A genetically encoded BRET-based SARS-CoV-2 M(pro) protease activity sensor

The main protease, M(pro), is critical for SARS-CoV-2 replication and an appealing target for designing anti-SARS-CoV-2 agents. Therefore, there is a demand for the development of improved sensors to monitor its activity. Here, we report a pair of genetically encoded, bioluminescence resonance energy transfer (BRET)-based sensors for detecting M(pro) proteolytic activity in live cells as well as in vitro. The sensors were generated by sandwiching peptides containing the M(pro) N-terminal autocleavage sites, either AVLQSGFR (short) or KTSAVLQSGFRKME (long), in between the mNeonGreen and NanoLuc proteins. Co-expression of the sensors with M(pro) in live cells resulted in their cleavage while mutation of the critical C145 residue (C145A) in M(pro) completely abrogated their cleavage.

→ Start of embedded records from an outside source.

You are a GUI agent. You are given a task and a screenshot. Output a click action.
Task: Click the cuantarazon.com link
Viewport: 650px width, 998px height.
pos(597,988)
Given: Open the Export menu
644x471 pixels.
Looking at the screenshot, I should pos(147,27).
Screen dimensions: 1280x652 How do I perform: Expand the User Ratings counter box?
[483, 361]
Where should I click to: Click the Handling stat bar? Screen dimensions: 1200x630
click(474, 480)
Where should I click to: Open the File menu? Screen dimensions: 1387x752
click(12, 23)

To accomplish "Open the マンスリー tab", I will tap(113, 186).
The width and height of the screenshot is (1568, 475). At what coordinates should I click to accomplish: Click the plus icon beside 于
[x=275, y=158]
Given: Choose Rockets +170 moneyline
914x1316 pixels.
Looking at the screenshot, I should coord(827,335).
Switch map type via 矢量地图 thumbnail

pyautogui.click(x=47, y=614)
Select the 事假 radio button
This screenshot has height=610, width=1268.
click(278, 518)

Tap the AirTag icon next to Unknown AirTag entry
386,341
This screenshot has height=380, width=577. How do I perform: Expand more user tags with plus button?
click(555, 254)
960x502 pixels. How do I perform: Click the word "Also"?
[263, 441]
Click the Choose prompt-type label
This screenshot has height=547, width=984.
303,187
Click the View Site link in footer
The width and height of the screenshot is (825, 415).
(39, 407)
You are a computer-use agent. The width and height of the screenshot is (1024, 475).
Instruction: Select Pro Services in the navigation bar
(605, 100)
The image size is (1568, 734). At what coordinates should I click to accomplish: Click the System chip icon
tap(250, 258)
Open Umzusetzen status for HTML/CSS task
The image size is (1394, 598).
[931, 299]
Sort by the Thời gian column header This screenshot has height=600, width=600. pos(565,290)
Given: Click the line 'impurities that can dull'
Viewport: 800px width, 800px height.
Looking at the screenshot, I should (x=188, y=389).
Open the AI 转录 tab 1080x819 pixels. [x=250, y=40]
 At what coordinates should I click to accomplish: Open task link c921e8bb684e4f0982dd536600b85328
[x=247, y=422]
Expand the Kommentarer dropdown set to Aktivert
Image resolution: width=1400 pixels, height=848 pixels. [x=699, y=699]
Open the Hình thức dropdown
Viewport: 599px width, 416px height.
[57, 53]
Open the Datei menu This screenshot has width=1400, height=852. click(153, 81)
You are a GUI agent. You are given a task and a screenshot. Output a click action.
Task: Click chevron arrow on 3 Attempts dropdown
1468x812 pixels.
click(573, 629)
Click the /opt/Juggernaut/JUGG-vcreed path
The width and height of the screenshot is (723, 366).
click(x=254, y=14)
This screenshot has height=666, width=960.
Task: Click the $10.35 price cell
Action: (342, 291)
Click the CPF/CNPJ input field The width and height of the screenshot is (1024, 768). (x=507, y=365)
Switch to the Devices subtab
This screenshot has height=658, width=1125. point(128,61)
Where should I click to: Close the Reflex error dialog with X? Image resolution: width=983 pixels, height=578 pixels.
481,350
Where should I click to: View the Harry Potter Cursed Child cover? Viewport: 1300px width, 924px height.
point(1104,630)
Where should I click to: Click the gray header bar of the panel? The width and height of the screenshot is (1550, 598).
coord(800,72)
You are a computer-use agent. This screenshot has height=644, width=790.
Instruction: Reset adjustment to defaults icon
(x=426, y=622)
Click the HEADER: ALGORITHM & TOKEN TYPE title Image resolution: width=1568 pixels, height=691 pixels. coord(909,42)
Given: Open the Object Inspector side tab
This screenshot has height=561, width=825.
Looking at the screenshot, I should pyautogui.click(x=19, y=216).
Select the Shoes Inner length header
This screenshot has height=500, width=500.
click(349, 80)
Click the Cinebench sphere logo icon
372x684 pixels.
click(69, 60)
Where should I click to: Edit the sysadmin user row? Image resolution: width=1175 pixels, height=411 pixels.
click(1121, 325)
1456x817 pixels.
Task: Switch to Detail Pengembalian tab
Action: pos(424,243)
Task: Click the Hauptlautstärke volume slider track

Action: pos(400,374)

Additionally, the sensors recapitulated the inhibition of M(pro) by the well-characterized pharmacological agent GC376. Further, in vitro assays with the BRET-based M(pro) sensors revealed a molecular crowding-mediated increase in the rate of M(pro) activity and a decrease in the inhibitory potential of GC376. The sensors developed here will find direct utility in studies related to drug discovery targeting the SARS-CoV-2 M(pro) and functional genomics application to determine the effect of sequence variation in M(pro).